Targeting of the rasT24 oncogene to the proximal convoluted tubules in transgenic mice results in hyperplasia and polycystic kidneys
Kidney Tubules, Proximal
Polycystic Kidney Diseases
Five families of transgenic mice were derived from one-cell-stage embryos injected with gamma GT-rasT24, a fusion gene consisting of the gamma-glutamyl transpeptidase (gamma GT) 5' flanking region containing promoter I linked to a mutated (codon 12) human H-ras oncogene. The transgene was expressed selectively in the kidneys, eyes, and brains of all families as determined by reverse transcription-polymerase chain reaction, nuclease protection assays, and in situ hybridization. In two of five families, kidney lesions consisting of proximal tubular hyperplasia, renal cysts, and microadenomas developed in male animals; males also expressed higher levels of gamma GT/rasT24 RNA. Early lesions consisted of proximal tubular hyperplasia as defined by alkaline phosphatase histochemistry, gamma GT immunohistochemistry, and electron microscopy and could be correlated with the presence of rasT24 RNA within the cystic proximal tubular epithelium by in situ hybridization.

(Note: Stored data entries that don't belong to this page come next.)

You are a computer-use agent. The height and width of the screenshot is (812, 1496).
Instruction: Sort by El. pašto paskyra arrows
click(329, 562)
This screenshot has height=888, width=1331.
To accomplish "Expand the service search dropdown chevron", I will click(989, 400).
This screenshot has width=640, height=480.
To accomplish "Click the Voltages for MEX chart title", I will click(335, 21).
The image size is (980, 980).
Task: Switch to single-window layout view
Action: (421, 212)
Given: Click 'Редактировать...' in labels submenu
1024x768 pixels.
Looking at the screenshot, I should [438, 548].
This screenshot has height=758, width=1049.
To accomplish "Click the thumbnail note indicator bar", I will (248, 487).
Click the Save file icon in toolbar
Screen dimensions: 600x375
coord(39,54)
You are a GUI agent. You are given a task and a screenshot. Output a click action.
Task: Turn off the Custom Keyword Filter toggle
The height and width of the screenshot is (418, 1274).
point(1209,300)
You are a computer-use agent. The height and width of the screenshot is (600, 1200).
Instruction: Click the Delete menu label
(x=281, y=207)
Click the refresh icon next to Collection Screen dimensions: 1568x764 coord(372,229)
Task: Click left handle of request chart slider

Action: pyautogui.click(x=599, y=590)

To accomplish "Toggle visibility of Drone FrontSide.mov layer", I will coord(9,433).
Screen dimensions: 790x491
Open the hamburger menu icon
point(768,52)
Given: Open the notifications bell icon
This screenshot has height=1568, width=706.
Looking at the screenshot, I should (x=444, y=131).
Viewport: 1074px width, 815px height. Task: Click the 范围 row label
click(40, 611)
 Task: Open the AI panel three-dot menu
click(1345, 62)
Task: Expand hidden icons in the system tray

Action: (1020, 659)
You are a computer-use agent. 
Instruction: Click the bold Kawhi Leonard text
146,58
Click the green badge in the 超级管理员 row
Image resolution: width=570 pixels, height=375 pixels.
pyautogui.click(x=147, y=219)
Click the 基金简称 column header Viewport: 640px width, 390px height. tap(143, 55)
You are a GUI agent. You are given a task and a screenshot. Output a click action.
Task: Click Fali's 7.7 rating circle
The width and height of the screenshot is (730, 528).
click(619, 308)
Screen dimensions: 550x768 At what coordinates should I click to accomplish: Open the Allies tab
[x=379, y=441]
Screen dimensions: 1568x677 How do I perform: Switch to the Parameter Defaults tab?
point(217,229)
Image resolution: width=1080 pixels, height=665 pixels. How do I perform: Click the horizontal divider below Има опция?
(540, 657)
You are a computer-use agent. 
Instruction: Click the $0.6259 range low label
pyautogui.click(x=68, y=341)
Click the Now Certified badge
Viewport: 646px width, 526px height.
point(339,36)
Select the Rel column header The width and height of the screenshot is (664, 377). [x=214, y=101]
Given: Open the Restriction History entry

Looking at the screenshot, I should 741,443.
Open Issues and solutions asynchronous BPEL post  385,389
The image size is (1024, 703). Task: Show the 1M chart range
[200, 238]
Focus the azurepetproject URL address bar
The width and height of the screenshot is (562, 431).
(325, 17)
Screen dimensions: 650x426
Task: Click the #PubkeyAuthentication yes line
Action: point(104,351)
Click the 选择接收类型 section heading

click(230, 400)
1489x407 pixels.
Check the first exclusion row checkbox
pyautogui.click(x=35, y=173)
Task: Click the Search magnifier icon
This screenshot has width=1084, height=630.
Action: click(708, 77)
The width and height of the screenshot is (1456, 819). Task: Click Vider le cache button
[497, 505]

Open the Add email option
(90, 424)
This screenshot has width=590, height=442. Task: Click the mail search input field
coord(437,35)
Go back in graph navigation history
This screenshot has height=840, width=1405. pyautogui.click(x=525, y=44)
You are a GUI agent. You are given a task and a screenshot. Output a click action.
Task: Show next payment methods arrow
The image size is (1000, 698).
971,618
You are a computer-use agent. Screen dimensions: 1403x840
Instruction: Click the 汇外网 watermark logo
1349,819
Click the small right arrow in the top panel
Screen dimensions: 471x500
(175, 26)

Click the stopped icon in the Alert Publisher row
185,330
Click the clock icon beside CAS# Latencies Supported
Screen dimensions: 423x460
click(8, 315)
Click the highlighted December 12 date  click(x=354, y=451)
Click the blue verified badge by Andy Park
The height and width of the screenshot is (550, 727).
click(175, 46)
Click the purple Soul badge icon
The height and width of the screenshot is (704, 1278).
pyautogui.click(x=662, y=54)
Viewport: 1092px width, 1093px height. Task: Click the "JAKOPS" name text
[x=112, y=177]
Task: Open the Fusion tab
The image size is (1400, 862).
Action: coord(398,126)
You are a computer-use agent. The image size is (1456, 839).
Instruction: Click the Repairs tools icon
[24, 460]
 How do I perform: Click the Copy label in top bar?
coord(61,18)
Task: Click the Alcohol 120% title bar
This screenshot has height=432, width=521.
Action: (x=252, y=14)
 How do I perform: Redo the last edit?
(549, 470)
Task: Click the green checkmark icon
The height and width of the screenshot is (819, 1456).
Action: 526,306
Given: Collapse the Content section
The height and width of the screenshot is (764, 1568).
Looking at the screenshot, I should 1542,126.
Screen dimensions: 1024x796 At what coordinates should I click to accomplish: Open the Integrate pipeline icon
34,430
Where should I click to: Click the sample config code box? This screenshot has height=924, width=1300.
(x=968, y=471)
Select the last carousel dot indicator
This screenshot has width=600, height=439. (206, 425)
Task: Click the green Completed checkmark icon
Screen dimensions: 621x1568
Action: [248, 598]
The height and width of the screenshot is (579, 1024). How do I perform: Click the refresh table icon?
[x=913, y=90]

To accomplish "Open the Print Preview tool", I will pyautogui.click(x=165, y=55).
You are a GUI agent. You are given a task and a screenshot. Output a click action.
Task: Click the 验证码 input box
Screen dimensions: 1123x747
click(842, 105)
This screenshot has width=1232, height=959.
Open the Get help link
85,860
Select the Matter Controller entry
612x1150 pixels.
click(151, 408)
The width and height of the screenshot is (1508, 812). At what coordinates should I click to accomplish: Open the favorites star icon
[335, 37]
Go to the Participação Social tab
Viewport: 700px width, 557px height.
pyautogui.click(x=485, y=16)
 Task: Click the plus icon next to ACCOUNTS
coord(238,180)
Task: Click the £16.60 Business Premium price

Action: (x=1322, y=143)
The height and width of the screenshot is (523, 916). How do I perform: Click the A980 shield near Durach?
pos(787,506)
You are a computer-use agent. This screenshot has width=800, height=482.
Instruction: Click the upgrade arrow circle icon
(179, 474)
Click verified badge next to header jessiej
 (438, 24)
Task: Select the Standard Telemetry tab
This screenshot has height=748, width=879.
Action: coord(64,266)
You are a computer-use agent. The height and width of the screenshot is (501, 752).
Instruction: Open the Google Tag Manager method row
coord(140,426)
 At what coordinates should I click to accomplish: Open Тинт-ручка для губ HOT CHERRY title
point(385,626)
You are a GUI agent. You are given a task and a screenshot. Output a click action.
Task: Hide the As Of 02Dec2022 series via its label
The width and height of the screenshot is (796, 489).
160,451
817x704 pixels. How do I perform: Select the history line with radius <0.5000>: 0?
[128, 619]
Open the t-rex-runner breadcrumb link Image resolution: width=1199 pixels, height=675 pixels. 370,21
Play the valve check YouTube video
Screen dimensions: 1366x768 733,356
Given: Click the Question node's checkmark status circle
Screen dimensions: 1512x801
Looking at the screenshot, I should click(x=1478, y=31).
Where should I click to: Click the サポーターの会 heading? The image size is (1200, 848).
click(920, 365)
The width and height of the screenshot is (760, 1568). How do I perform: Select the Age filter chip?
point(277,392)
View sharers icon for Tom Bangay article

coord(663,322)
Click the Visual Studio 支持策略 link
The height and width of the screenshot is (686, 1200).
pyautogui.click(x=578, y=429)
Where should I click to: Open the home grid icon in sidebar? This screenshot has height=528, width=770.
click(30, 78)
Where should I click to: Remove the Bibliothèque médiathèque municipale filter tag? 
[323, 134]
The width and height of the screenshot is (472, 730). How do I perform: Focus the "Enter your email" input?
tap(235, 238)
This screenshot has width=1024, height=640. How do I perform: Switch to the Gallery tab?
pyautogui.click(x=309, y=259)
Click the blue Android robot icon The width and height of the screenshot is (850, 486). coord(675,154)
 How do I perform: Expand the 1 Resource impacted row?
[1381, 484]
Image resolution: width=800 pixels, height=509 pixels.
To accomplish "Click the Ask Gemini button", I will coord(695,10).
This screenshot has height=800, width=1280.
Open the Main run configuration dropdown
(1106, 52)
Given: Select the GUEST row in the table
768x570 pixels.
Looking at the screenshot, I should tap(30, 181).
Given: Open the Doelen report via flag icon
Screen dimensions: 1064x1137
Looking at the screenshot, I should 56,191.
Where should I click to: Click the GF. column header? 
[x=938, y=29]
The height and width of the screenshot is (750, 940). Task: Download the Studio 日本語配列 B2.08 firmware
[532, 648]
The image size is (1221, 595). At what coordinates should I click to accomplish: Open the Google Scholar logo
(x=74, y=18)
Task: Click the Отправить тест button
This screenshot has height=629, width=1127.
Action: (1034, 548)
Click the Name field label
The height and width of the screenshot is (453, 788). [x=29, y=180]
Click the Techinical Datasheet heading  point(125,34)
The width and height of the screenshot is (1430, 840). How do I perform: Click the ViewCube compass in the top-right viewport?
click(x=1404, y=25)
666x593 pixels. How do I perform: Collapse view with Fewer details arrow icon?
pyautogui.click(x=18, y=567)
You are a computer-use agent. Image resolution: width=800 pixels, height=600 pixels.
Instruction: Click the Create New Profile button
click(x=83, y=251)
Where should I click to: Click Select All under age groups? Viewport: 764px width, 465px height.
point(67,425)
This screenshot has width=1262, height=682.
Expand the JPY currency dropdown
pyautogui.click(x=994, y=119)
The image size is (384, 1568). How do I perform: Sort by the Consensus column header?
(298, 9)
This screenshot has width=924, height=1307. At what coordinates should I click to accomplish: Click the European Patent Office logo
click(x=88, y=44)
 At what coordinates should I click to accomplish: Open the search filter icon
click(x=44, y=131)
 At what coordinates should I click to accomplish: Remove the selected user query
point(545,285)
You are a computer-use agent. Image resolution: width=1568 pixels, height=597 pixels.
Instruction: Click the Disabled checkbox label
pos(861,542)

Advanced lesions also involved other segments of the nephron and consisted of cysts lined by a flattened unicellular layer of attenuated epithelium. No rasT24 could be identified within cystic lesions of the distal nephron and collecting tubules by in situ hybridization, and they most likely arise by external compression. Animals from the two transgenic strains exhibiting cystic lesions die of renal failure beginning at 8 months of age. No difference in cell-cycle parameters or DNA ploidy between transgenic and control kidneys was identified by flow cytometric analysis. No renal carcinomas developed. The primary renal effects of the H-rasT24 oncogene in this model system consist of proximal tubular hyperplasia and polycystic kidneys. This model appears to provide a useful in vivo system for the study of ras oncogene function and control of renal cell proliferation.